- _EXERCISE PROMPT_
Please transcribe every entry below exactly, without including the pictures.

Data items

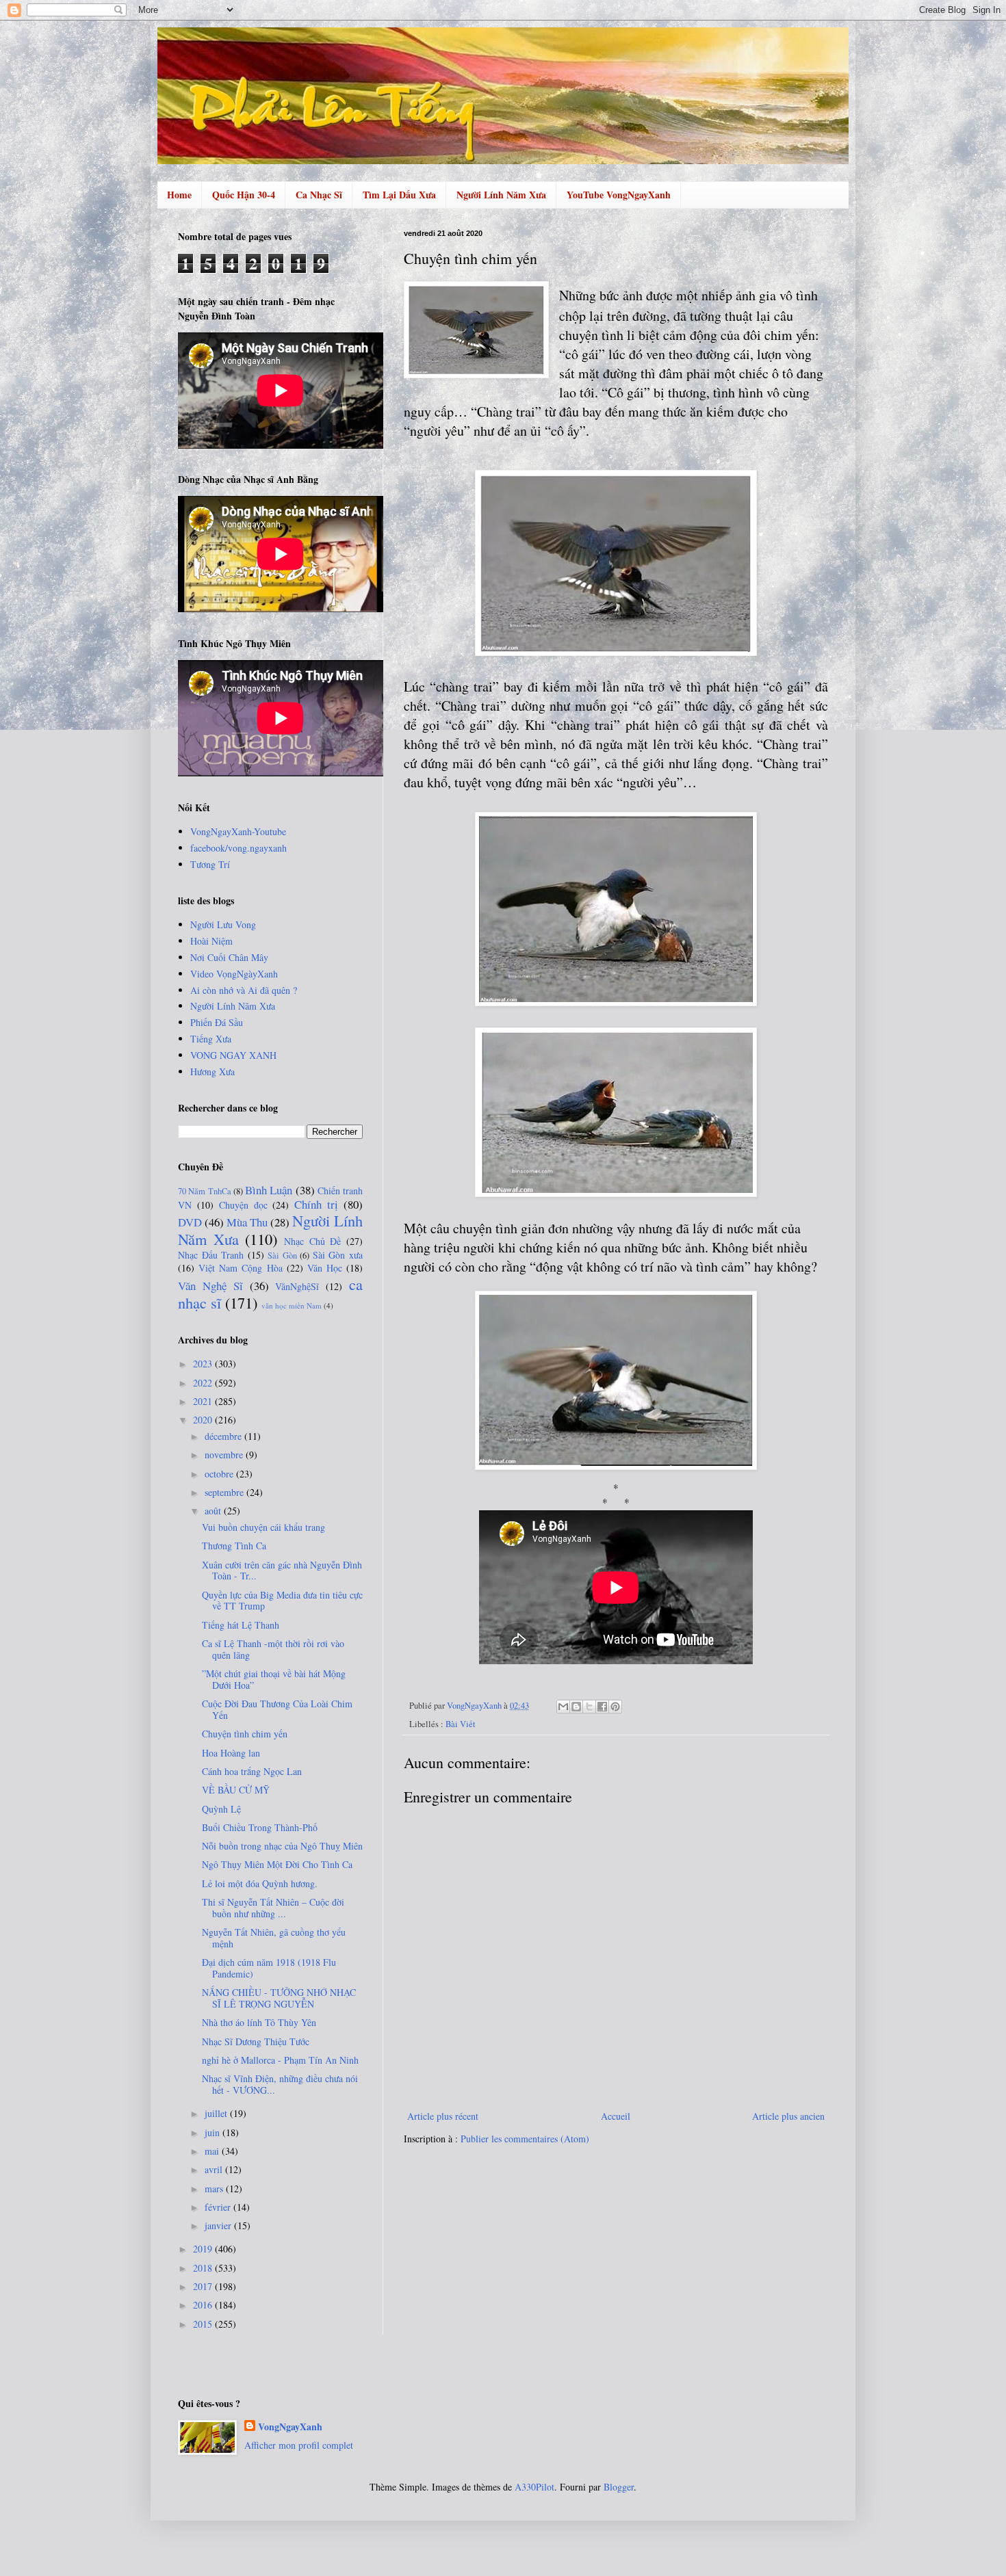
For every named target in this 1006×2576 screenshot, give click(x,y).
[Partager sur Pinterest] (615, 1706)
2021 (204, 1401)
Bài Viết (461, 1724)
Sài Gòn (282, 1255)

- _RESULT_
For every named target in this 1006×2576 screenshot, give click(x,y).
[Partager sur Pinterest] (615, 1706)
2021 (204, 1401)
Bài Viết (461, 1724)
Sài Gòn (282, 1255)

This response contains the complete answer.